▶ _Problem statement_:
Can you give all the items below again with every "screenshot" swapped for "image", leaving everything else unchanged and the pictures out?

▶ _Exercise materials_:
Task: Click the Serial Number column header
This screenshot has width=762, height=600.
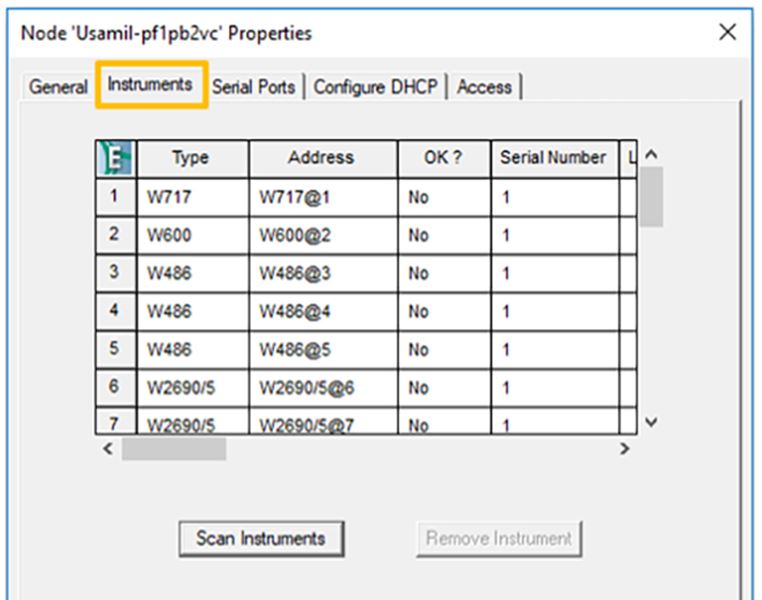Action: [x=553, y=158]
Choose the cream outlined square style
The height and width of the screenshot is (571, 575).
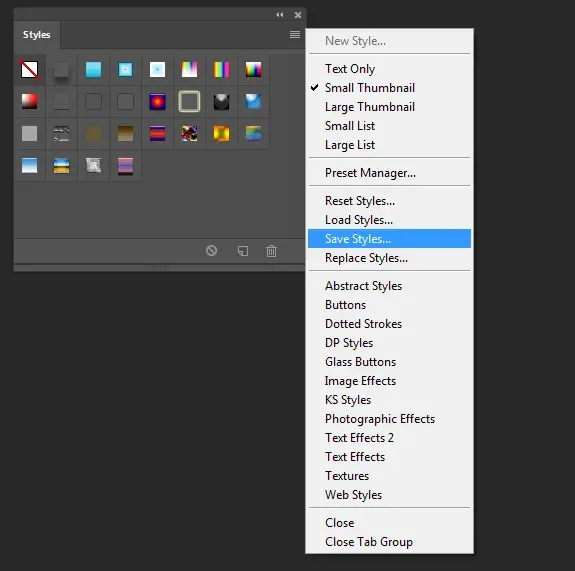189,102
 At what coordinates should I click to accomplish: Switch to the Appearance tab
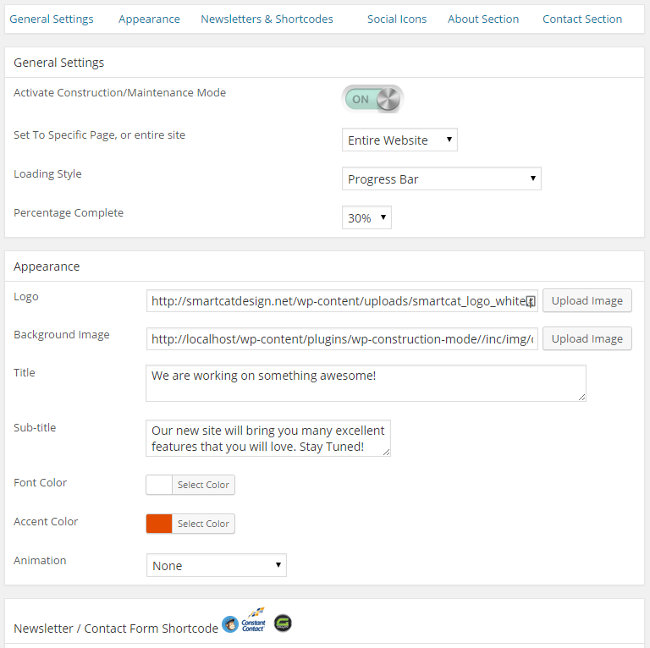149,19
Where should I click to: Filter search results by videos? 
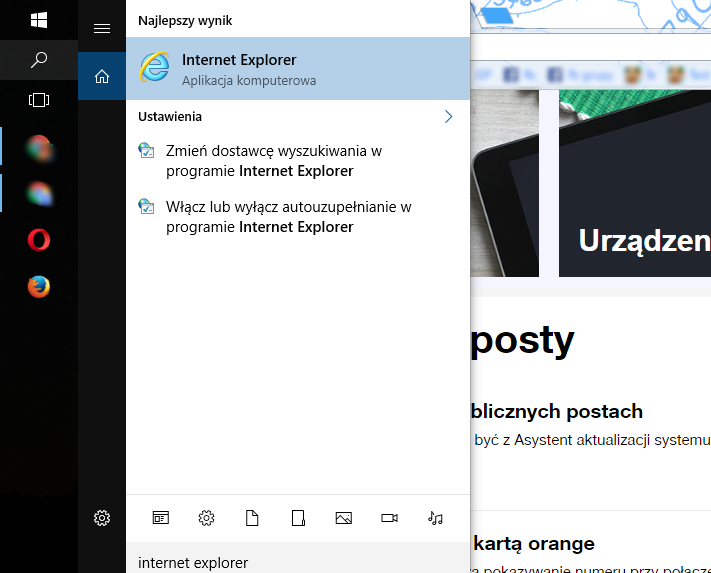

▶ _The result_:
Task: Click the Serial Number column header
This image has width=762, height=600.
Action: [x=553, y=158]
Choose the cream outlined square style
The height and width of the image is (571, 575).
189,102
 At what coordinates should I click to accomplish: Switch to the Appearance tab
149,19
Where should I click to: Filter search results by videos? 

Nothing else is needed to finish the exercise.